Joseph, François, Magdelaine de Malaret

1770 - 1846

Informations générales
  • Né le 8 août 1770 à Toulouse (Haute-Garonne - France)
  • Décédé le 10 janvier 1846 à Toulouse (Haute-Garonne - France)

Mandats à l'Assemblée nationale ou à la Chambre des députés

Régime politique
Cent-Jours
Législature
Chambre des représentants
Mandat
Du 16 mai 1815 au 13 juillet 1815
Département
Haute-Garonne
Régime politique
Monarchie de Juillet - Chambre des députés
Législature
Ire législature
Mandat
Du 6 novembre 1830 au 31 mai 1831
Département
Haute-Garonne
Régime politique
Monarchie de Juillet - Chambre des députés
Législature
IIIe législature
Mandat
Du 24 septembre 1835 au 3 octobre 1837
Département
Haute-Garonne

Biographies

Biographie extraite du dictionnaire des parlementaires français de 1789 à 1889 (Adolphe Robert et Gaston Cougny)

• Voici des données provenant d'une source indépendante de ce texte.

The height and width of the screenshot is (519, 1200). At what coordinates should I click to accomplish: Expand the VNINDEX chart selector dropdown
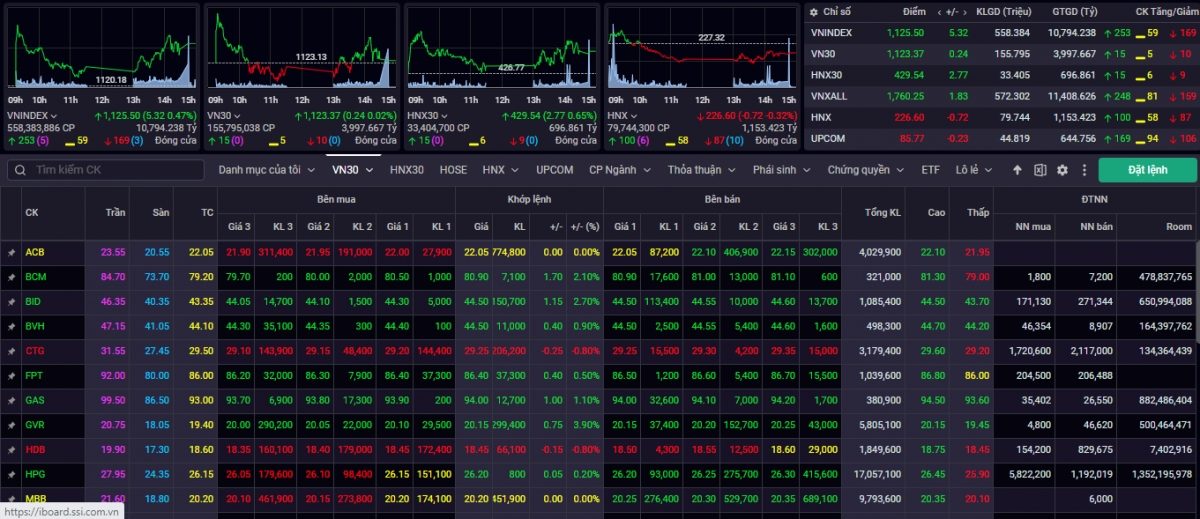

Représentant aux Cent-jours, député de 1830 à 1831, de 1835 à 1837 et pair de France, né à Toulouse (Haute-Garonne) le 8 août 1770, mort à Toulouse le 10 janvier 1846, « fils de messire Joseph de Malaret, lieutenant-colonel d'infanterie du régiment de Piémont, chevalier de l'ordre royal et militaire de Saint-Louis, baron de Fonbeausard, d'ici absent étant à Calais, où son régiment est en garnison, et de dame Rose-Françoise de Beynaguet de Saint-Pardoux », il émigra à la Révolution, rentra en France sous le Consulat, et devint membre du conseil d'administration des hospices de Toulouse.

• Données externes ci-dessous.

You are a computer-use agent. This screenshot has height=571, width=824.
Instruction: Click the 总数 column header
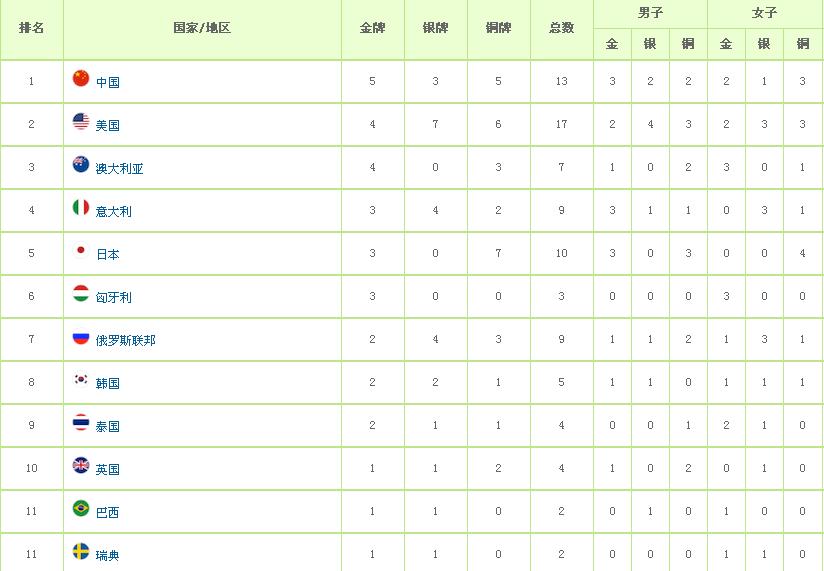pyautogui.click(x=562, y=28)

Maire de cette ville, il fut élu, le 16 mai 1815, représentant du grand collège de la Haute-Garonne à la Chambre des Cent-jours, par 30 voix (54 votants, 250 inscrits). Il y passa inaperçu et se tint à l'écart de la vie politique sous la Restauration.

D'opinions libérales, il se présenta à la députation, le 23 juin 1830, dans le 2e arrondissement électoral de la Haute-Garonne (Toulouse) où il échoua avec 185 voix contre 224 à l'élu, M. de Montbel. Il fut plus heureux, le 6 novembre suivant, dans le 1er arrondissement du même département (Toulouse intra-muros), et fut élu par 242 voix (255 votants, 516 inscrits). Il siégea avec une certaine indépendance dans la majorité ministérielle.

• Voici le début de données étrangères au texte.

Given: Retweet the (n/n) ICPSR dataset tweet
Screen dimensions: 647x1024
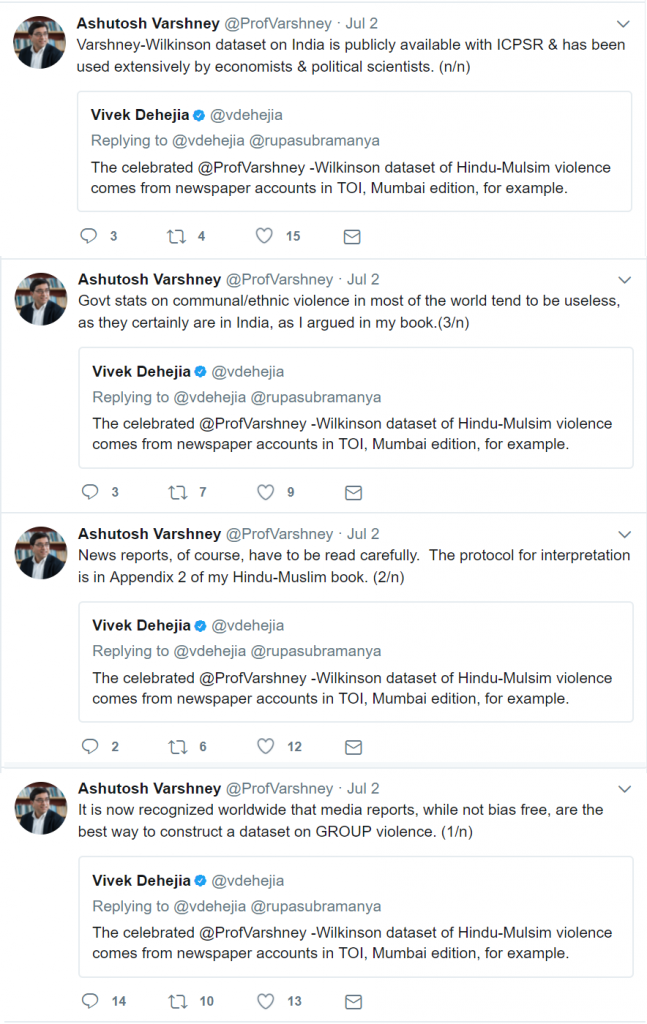Looking at the screenshot, I should click(176, 236).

Les élections du 5 juillet 1831 ne lui furent pas favorables; il n'obtint que 116 voix contre 338 à l'élu, M. le général Pelet. Mais il fut réélu, le 24 septembre 1835, dans le 3e collège de la Haute-Garonne (Grenade), en remplacement de M. Bastid d'Izard, par 145 voix (204 votants, 333 inscrits).

Il prit place parmi les membres de la majorité, fut appelé à la pairie le 7 novembre 1839, et siégea jusqu'à sa mort parmi les ministériels de la Chambre haute.

Fait chevalier de la Légion d'honneur le 30 décembre 1814, il a été élevé au grade de chevalier en 1837 et de commandeur en 1843.